The Fiat Campagnola is a heavy-duty off-road vehicle produced by Fiat. Production started in 1951 and it was upgraded in 1974. It was inspired by the Willys Jeep.

Fiat 1101 "Campagnola" (1951-73)

Civilian models

Fiat 1107 "Nuova Campagnola" (1974-87)

The Campagnola was redesigned for launch in June 1974 and in this form produced until 1987.

The new vehicle used the petrol engine of the Fiat 132, but with a longer stroke which increased the capacity to 1,995 cc. - the same enlarged engine turned up in the Fiat 132 itself two years later, albeit with twin overhead camshafts. There was a light alloy cylinder head: instead of the twin overhead camshafts of the 132, the engine in the Campagnola had a single side-mounted camshaft driven by a toothed belt, the valve movement being driven by pushrods and rockers. 

As an option, a Sofim 2.5 litre diesel engine was also available.

The large square engine compartment gave easy access to the engine bay which was designed to permit "wading" up to 70 cm deep.

The 57 litre fuel tank was positioned well out of range from rocks and flying stones, under the twin passenger seat beside the driver.
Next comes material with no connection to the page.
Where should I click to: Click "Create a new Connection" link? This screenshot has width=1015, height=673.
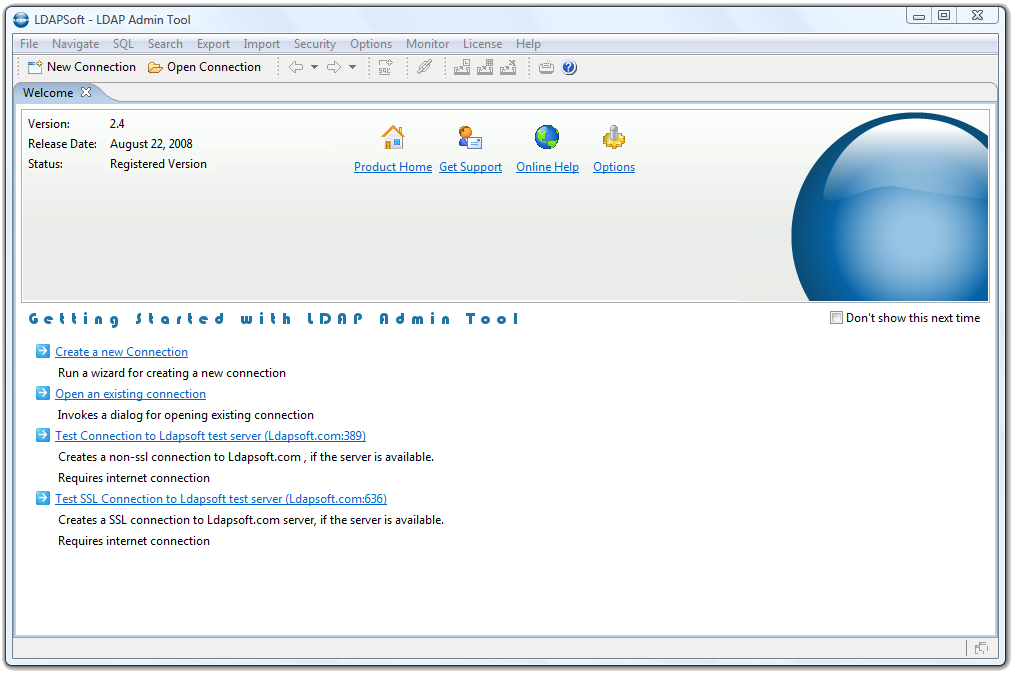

Torsion bars suspended all four wheels, with two shock absorbers for each of the rear wheels and a single one for each of the front wheels. All six shocks used were of identical specification and thus interchangeable.  Road testers from the UK commended the smoothness of the ride over rough ground which evidently compared very favourably with that offered by the Land Rover of the time.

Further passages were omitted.